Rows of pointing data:
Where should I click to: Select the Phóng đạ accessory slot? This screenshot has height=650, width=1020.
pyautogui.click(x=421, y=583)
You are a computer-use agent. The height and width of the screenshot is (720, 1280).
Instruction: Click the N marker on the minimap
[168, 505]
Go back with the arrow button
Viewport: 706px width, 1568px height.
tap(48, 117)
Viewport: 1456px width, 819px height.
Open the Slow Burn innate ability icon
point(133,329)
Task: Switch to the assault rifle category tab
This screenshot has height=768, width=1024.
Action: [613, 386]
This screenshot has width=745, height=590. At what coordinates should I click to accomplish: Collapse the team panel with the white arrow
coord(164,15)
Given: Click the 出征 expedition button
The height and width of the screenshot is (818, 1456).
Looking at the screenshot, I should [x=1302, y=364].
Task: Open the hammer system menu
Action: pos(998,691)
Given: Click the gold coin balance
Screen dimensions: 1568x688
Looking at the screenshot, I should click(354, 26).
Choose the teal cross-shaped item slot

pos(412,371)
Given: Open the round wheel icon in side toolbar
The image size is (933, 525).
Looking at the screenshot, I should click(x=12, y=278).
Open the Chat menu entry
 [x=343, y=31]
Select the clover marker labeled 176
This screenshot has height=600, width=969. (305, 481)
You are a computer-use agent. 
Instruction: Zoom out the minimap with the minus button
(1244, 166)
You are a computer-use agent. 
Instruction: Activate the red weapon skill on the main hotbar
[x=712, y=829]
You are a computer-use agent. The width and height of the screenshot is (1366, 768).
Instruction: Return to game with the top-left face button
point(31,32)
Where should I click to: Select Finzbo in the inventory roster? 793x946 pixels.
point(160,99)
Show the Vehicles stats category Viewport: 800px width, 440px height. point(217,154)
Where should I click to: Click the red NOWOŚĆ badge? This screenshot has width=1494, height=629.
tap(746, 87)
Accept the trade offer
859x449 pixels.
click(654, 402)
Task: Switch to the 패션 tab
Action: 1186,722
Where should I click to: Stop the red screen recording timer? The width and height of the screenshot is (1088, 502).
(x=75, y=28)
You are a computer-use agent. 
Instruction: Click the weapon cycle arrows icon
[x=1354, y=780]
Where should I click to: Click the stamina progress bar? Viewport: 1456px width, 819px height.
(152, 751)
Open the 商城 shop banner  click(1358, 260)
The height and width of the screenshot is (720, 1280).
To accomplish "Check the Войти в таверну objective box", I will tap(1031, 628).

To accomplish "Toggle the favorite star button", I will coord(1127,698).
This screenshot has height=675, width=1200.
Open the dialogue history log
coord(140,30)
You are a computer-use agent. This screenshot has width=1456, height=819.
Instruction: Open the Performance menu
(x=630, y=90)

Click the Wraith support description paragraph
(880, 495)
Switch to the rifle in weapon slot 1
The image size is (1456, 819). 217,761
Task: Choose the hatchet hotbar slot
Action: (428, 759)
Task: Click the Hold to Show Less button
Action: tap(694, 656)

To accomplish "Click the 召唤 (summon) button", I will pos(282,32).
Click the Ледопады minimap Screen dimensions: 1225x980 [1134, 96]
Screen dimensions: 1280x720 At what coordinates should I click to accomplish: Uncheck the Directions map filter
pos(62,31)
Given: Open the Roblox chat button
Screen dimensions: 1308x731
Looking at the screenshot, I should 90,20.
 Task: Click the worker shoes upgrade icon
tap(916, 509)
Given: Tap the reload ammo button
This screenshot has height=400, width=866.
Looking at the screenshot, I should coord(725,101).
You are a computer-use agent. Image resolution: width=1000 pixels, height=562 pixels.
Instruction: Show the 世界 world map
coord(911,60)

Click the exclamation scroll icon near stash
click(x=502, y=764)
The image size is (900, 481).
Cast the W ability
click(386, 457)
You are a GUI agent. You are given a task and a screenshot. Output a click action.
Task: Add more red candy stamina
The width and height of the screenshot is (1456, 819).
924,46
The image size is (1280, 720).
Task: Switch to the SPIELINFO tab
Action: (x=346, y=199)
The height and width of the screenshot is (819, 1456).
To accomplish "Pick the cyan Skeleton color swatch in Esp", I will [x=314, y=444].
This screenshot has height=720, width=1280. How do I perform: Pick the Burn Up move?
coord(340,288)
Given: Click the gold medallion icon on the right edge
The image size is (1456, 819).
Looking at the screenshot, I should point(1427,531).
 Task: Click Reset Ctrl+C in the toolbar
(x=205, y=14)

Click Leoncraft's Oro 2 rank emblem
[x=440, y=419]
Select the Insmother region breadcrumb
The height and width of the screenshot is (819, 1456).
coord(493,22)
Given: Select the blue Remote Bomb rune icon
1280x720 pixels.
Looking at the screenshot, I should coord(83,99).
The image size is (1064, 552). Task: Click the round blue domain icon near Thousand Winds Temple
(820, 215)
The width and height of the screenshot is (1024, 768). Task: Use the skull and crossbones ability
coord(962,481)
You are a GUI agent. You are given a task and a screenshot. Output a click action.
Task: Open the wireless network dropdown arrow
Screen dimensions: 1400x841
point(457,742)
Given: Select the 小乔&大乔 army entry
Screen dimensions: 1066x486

Set exercise: Retype the stretch of records from the line containing "Select the Insmother region breadcrumb" through the line containing "Looking at the screenshot, I should coord(83,99).", keeping every character unchanged.

Finished exercise:
Select the Insmother region breadcrumb
The height and width of the screenshot is (819, 1456).
coord(493,22)
Given: Select the blue Remote Bomb rune icon
1280x720 pixels.
Looking at the screenshot, I should coord(83,99).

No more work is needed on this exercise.